C’est par un collègue de travail que je suis devenu marathonien. Un jour d’automne il a mobilisé une équipe pour participer à cette grande course, et depuis j’ai couru toutes les semaines (de 99 à 160km par mois), dans le but de pas me ramasser le jour J.

Je me suis ramassé. (enfin, j’ai dû marcher)

Forcément, les premiers kilomètres se passent bien. On est une énorme bande de joyeux lurons bariolés de couleurs, de toute la France, de tous les pays, pour toutes les causes, à discuter, applaudir les pompiers qui nous jettent de l’eau, se ruer sur les ravitos (ravitaillement salvateurs)… Bref, c’est littéralement une kermesse ambulante. Nous sommes trop nombreux pour contrôler la trajectoire, et parfois je suis ralenti. Mais je n’ai pas dans l’idée de faire « un temps », donc je profite.

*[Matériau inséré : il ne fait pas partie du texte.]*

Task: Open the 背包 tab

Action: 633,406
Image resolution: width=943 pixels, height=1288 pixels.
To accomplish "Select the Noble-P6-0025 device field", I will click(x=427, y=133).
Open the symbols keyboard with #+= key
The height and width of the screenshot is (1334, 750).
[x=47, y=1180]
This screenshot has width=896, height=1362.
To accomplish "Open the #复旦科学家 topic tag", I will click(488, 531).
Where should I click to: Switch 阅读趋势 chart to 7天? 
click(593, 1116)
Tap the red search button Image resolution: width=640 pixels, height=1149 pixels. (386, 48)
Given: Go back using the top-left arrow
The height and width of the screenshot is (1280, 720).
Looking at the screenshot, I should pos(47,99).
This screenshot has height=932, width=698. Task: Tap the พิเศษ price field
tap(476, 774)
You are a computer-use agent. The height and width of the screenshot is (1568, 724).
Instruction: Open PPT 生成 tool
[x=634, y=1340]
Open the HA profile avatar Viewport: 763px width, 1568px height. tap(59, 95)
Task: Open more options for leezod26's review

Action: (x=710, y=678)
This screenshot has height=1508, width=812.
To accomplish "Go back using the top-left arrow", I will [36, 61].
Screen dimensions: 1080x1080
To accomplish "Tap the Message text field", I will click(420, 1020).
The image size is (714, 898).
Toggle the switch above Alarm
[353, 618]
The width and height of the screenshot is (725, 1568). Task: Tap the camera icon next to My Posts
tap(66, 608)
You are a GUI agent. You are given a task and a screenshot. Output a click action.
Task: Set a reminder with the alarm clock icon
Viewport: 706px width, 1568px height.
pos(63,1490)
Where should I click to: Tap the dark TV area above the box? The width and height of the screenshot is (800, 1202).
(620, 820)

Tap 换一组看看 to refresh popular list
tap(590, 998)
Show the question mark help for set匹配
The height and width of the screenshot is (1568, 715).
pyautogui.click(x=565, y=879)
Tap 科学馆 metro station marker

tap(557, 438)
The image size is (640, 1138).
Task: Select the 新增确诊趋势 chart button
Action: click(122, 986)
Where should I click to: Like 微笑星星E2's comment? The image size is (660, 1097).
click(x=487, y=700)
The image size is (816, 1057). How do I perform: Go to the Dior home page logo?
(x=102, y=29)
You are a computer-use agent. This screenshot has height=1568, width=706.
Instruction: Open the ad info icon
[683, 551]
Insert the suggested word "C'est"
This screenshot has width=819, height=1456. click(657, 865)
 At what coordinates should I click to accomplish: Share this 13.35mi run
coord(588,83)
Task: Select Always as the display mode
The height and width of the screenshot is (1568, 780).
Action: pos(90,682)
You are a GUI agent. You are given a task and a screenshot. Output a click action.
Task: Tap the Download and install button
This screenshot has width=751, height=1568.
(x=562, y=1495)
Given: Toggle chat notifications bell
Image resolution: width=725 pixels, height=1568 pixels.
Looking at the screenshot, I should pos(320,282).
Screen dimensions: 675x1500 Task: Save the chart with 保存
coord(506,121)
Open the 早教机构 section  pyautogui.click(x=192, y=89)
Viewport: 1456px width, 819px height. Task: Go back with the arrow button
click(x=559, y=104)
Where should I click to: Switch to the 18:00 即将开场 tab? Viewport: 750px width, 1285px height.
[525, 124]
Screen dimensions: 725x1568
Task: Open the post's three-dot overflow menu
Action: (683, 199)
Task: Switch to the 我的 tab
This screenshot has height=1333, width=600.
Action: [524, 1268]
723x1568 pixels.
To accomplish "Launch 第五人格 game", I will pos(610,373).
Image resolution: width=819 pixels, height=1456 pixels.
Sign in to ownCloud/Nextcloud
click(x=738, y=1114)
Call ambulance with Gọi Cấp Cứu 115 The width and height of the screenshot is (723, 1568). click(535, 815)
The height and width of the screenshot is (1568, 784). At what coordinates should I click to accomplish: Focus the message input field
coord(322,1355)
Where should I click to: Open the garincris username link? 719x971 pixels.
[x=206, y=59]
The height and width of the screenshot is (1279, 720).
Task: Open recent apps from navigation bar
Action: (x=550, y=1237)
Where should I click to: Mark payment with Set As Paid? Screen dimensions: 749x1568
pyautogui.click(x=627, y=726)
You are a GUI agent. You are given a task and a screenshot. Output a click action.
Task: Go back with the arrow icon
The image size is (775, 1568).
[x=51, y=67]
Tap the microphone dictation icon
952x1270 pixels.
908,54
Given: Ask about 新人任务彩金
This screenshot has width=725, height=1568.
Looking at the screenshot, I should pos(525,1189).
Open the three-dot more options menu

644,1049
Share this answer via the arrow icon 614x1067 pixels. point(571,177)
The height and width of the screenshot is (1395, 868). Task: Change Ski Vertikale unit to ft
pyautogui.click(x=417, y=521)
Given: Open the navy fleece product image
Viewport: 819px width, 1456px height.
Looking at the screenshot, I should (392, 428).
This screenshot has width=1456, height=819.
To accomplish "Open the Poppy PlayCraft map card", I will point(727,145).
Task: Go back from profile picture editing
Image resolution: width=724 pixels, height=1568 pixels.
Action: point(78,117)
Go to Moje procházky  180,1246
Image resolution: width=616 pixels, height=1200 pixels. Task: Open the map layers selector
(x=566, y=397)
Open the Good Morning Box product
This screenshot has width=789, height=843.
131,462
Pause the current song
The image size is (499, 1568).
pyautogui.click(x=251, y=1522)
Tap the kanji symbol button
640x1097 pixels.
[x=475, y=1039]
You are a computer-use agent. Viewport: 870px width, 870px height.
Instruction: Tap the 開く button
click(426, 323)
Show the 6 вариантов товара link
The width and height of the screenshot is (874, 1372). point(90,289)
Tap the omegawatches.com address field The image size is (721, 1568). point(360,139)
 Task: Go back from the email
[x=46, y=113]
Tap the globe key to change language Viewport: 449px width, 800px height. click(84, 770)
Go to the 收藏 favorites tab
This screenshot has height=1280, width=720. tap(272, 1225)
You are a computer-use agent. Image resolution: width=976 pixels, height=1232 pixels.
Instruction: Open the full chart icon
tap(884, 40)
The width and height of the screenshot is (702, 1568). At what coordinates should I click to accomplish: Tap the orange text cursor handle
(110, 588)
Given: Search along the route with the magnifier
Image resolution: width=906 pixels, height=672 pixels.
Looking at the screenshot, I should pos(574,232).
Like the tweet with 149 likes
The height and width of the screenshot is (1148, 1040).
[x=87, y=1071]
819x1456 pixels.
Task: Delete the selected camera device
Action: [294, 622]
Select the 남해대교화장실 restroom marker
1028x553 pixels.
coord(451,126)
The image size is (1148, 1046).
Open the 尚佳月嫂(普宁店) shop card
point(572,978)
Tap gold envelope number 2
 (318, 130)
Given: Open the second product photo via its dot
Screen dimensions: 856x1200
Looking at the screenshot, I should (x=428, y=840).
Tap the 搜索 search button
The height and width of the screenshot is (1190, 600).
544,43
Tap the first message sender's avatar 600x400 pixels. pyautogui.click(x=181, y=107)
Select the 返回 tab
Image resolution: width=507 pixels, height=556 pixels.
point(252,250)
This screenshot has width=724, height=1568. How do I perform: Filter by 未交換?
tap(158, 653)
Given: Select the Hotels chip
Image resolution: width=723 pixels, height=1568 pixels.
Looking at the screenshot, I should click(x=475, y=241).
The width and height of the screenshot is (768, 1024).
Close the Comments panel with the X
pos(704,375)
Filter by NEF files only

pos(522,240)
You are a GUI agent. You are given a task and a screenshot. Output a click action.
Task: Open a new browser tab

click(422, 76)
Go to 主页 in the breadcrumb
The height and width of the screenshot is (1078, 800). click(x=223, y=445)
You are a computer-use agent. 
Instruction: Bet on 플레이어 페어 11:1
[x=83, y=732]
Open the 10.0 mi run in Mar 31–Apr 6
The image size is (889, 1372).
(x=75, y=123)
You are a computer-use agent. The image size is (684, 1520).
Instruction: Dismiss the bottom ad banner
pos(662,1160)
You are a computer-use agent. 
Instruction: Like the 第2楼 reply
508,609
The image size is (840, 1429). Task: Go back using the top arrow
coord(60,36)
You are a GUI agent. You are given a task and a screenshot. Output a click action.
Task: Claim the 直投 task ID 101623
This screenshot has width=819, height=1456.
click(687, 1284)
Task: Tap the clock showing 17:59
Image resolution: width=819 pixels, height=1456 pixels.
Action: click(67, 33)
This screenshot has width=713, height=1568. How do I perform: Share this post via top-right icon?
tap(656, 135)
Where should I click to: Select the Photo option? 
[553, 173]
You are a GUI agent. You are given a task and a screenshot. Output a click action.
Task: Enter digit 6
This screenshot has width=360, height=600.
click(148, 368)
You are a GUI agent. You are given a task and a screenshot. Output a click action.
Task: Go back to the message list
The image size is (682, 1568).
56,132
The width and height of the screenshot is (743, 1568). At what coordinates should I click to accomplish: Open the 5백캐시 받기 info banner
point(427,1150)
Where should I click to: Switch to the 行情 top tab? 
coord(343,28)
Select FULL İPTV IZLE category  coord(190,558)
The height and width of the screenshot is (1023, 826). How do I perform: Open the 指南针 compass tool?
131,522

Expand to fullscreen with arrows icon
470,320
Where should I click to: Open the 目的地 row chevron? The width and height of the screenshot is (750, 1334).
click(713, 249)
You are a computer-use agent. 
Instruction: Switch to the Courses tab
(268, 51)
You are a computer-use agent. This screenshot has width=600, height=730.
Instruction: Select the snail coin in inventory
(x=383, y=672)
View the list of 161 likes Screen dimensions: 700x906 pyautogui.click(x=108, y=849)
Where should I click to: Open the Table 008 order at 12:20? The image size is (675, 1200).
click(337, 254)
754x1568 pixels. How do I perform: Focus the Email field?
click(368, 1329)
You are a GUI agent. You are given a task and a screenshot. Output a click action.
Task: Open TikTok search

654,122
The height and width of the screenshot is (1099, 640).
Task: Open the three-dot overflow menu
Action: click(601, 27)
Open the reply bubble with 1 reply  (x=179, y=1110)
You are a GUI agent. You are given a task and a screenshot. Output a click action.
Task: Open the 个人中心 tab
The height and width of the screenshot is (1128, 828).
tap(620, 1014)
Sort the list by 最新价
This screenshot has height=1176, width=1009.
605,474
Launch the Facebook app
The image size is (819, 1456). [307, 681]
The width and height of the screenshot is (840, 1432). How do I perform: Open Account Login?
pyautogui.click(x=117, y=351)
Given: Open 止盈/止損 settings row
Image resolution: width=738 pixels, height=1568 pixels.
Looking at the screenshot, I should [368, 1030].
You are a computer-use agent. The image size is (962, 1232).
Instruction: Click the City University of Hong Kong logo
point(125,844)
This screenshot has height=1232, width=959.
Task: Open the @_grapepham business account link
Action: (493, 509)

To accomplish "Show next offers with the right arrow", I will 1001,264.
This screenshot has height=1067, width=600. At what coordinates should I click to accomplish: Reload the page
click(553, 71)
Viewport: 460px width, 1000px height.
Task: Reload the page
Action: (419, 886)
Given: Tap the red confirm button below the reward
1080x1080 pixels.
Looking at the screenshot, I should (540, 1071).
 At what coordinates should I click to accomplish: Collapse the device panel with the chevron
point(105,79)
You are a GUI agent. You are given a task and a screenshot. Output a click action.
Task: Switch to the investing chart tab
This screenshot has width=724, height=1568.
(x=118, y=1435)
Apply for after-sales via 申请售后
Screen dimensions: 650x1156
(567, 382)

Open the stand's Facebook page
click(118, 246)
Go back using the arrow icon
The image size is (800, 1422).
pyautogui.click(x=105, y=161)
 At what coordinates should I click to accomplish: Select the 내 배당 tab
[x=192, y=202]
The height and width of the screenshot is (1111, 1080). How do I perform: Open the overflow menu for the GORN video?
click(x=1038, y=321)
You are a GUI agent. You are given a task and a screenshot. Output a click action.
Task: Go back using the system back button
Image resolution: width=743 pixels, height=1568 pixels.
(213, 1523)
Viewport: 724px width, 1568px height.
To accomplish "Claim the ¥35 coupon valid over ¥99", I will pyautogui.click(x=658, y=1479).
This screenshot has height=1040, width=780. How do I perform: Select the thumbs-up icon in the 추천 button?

Traditionnellement, je commence à avoir mal aux pieds et aux jambes au bout de 15 kilomètres. Cette course s’inscrivait dans la tradition. Jusqu’à 20 j’étais bien. A trente je serrais les dents. Un amical panneau géant simulant un mur avec écrit LE MUR (du genre, vivez le mur en rigolant – ha ha) annonce la couleur. J’étais bien globalement, mes jambes me faisaient souffrir musculairement mais j’avais un bon souffle et envie de continuer. C’est juste que je ne pouvais pas vraiment. J’ai joué le jeu jusqu’à 37 kilomètres, mais de 37 à 38 j’ai dû me rendre à l’évidence et oser faire ce dont j’avais envie depuis longtemps : marcher. Il faut dire que je n’étais pas le seul. La kermesse des joyeux lurons s’est transformée peu à peu en procession funéraire, aux odeurs de mort (pour rester poli) et surtout – ce qui m’a choqué – aux corps inertes à terre, secourus par des pompiers aux aguets. La fin est proche, mais plus proche pour certains que pour d’autres. Si la large ligne droite du bois de Boulogne est un défi moral, c’est aussi une voie adaptée pour la circulation des voitures de secours…

Marcher était une solution bien minable. Marcher est déjà un compliment aux mouvements que je tentais d’exécuter. La douleur est aussi forte ; et puisqu’en toute logique elle allait durer plus longtemps, je me suis remis à courir pour abréger mes souffrances. La grande quantité de supporters et les nombreux groupes de musique rendent les deux derniers kilomètres vivables. J’ai surtout souffert entre le 34 et le 39.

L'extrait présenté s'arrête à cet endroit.